RECORDS FOR PROCESSING:
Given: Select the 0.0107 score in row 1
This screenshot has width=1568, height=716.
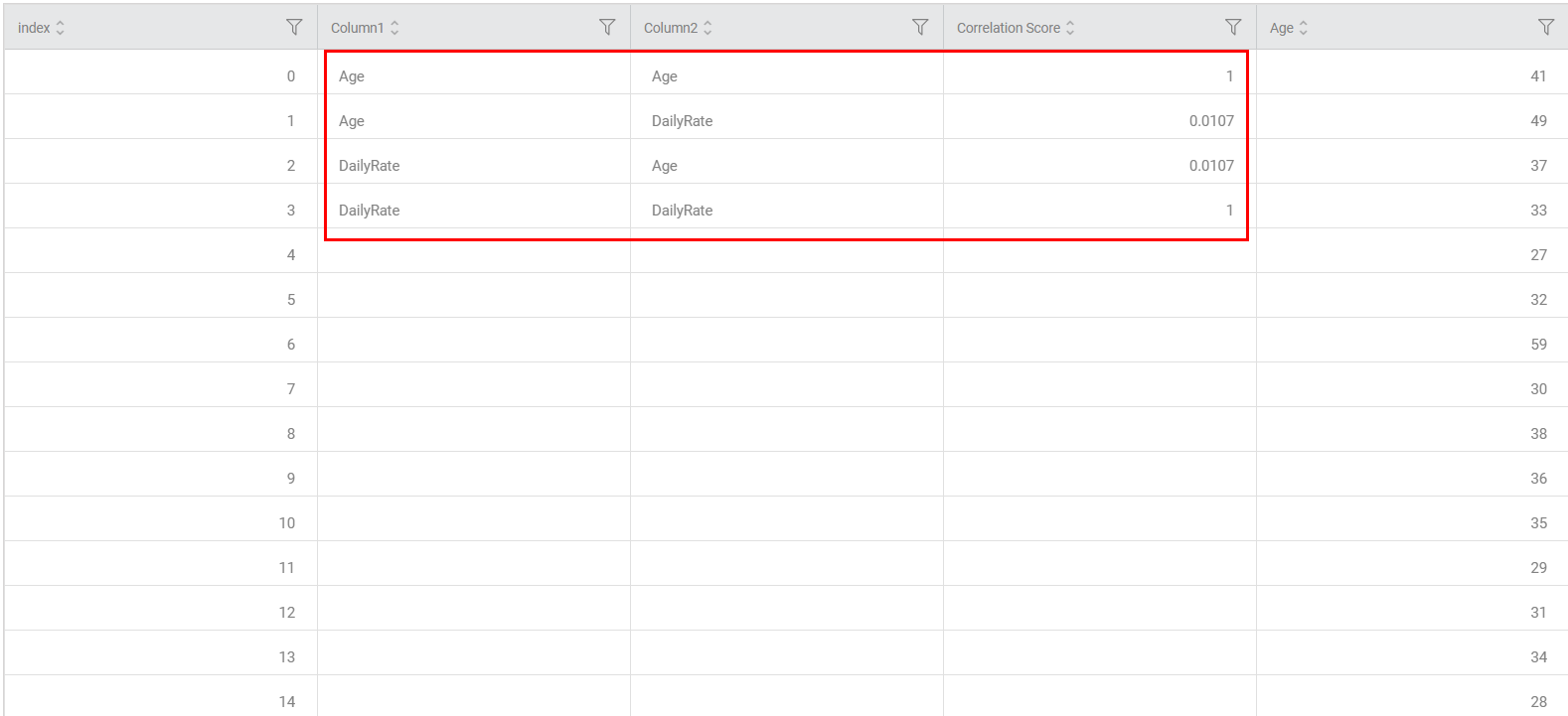Looking at the screenshot, I should point(1211,121).
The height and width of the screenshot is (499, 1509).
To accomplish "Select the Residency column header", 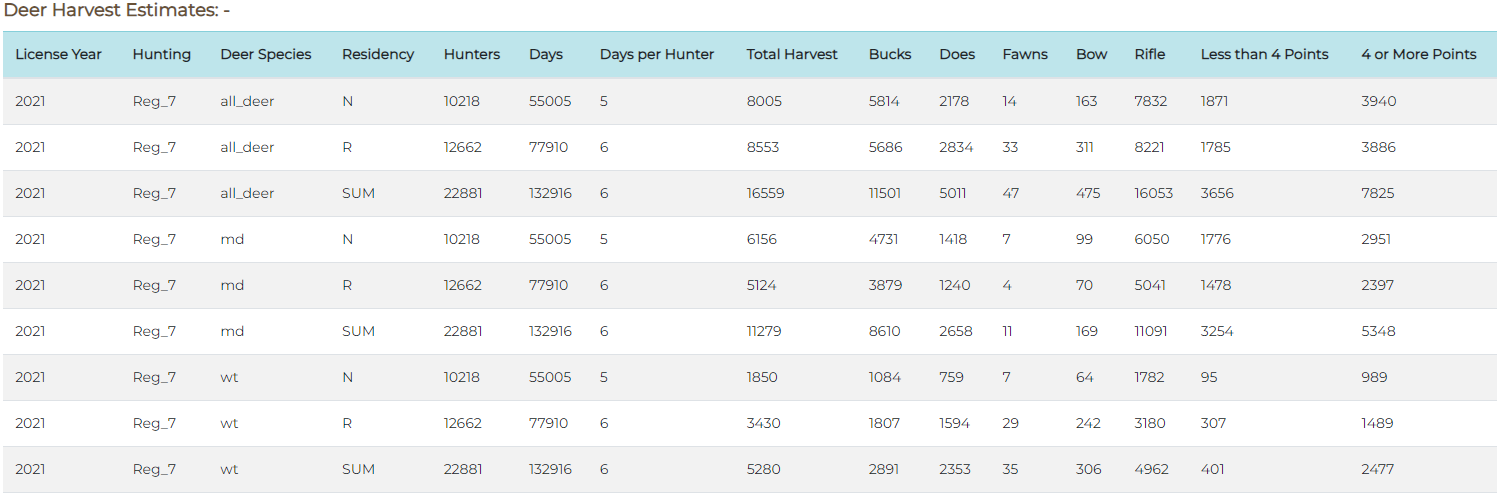I will (378, 55).
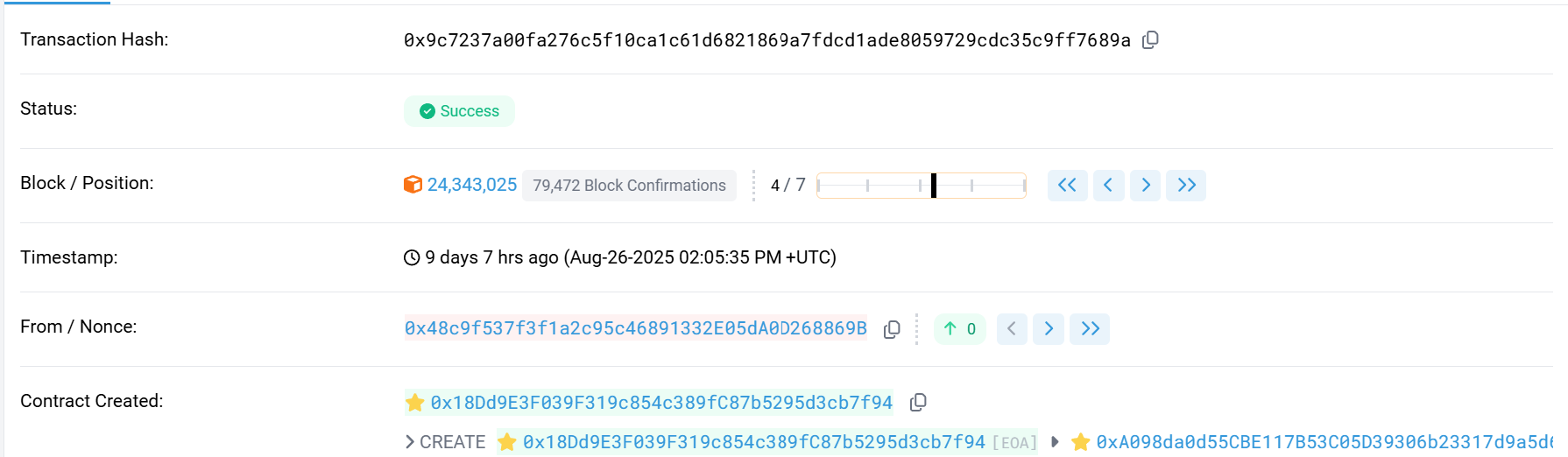Jump to latest nonce transaction from sender
The width and height of the screenshot is (1568, 457).
coord(1090,328)
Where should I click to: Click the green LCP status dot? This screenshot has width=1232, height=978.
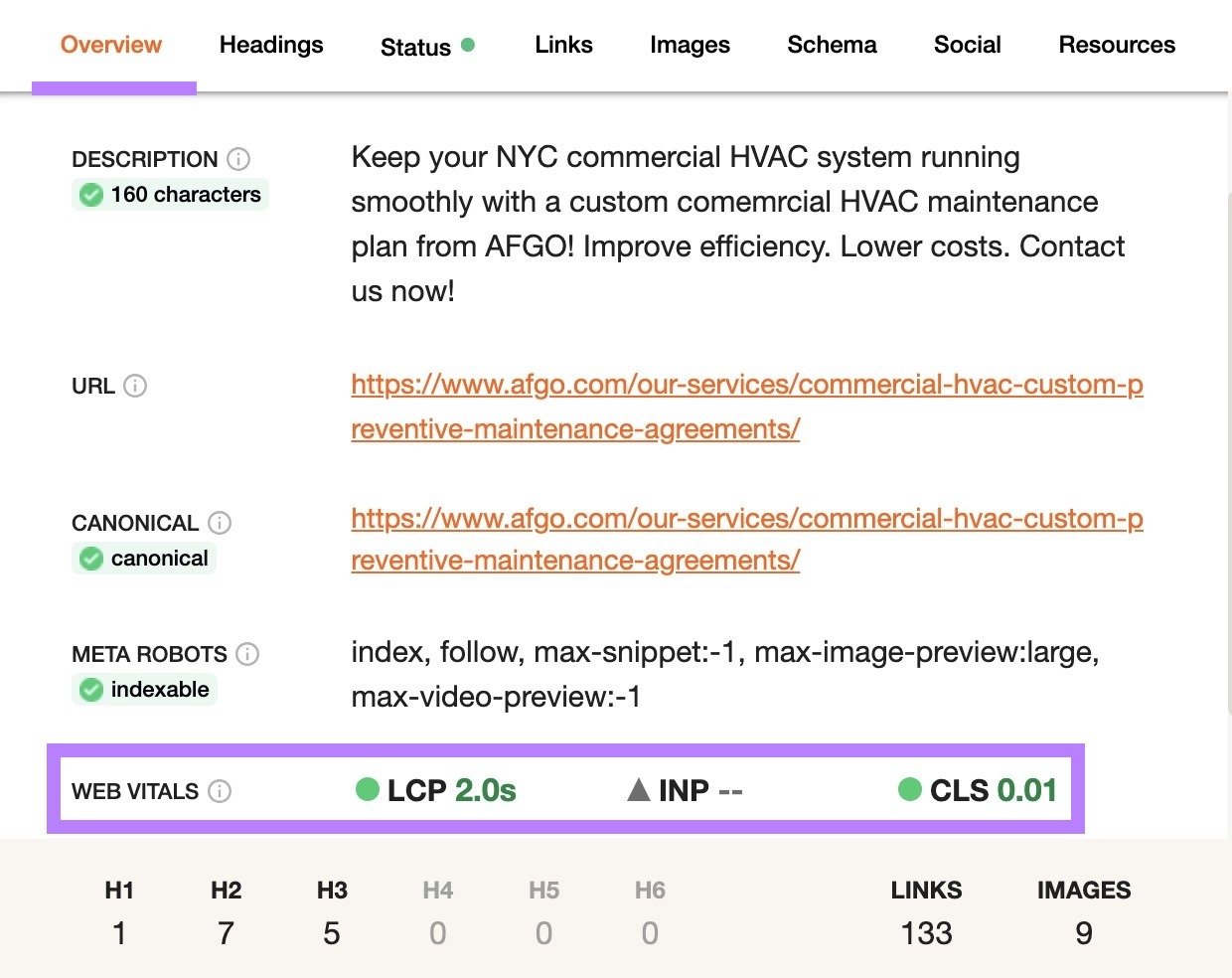click(x=366, y=789)
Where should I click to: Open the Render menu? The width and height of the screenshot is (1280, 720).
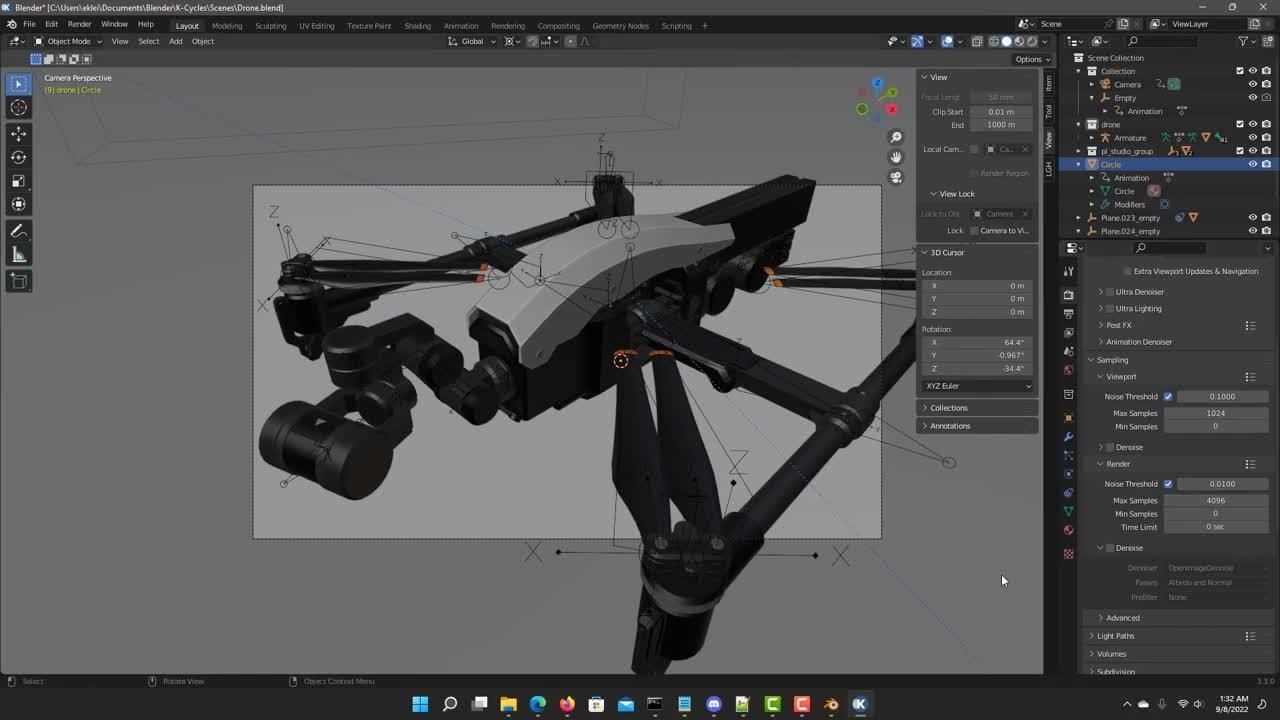[79, 23]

WHAT TO WORK ON:
Copy the lines from the line that contains "Where should I click to: Open" through the end of the records, exactly and with nothing added; leave the pictures out.

TASK SOLUTION:
Where should I click to: Open the Render menu? The width and height of the screenshot is (1280, 720).
[79, 23]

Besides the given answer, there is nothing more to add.